Wednesday, November 15, 2006

Seifenblasen

It's not that I don't have a lot to say about the last few weeks. It's just that I was waiting for the right title.

My roommate moved out last week, and left me a bottle of German bubbles with a teddy bear on the front that only a German would describe as cuddly. Yes, I have something against Germans. There was a saying when I was traveling: If you meet a nice German person, they're Dutch. For a year, I found this to be, for the most part, true. In New Zealand I traveled with a German guy for safety reasons. He annoyed me for days by instructing me about the right way to do every last thing: hitchhike, pick a campsite, pitch a tent in the rain. Then one morning we had a campfire and I suggested making egg-in-an-orange. Here's what you do: slice an orange in half, scoop out the fruit, leaving the rind intact. Crack an egg into one half, add salt and pepper, seal with eggwhite, and put it (carefully) into the fire. We got through the first step, the German and I. Then he stopped. I explained again how it works, going into some detail about how the eggwhite seals the halves of the orange peel together as it cooks, keeping out the ash. He still just looked at me. "I don't know how," he said. "It's okay," I reassured him, "just crack the egg and I'll show you how to seal it up and place it on the coals." Again, the look. "I don't know how," he said again. To crack an egg.

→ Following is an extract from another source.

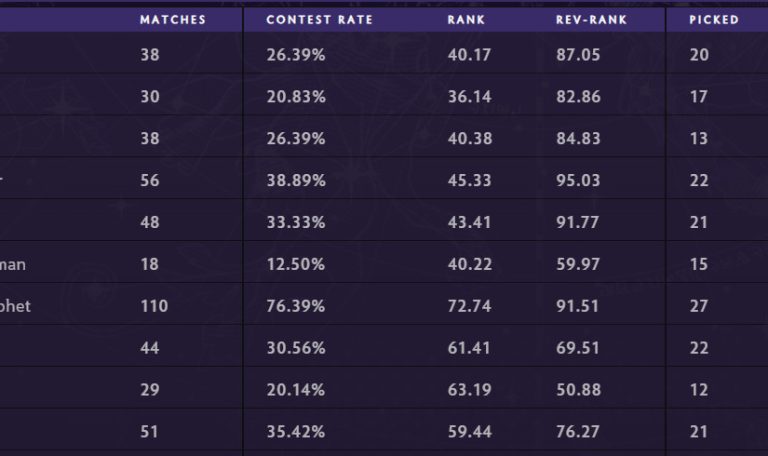
Task: Click the Picked column header
Action: (x=714, y=20)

Turns out he was fresh out of military service, and had lived at home before that and never helped his mom in the kitchen. He'd just never had a chance to learn about egg-cracking. Maybe it's a guy thing. But he was much better company after that.

German-bashing aside, I had a very nice German housemate when I first moved to San Francisco, and my sister was married to a German who had his good points, like punctuality, and who loved to cook. So you really can't make generalities. But that doesn't stop me from doing it anyway.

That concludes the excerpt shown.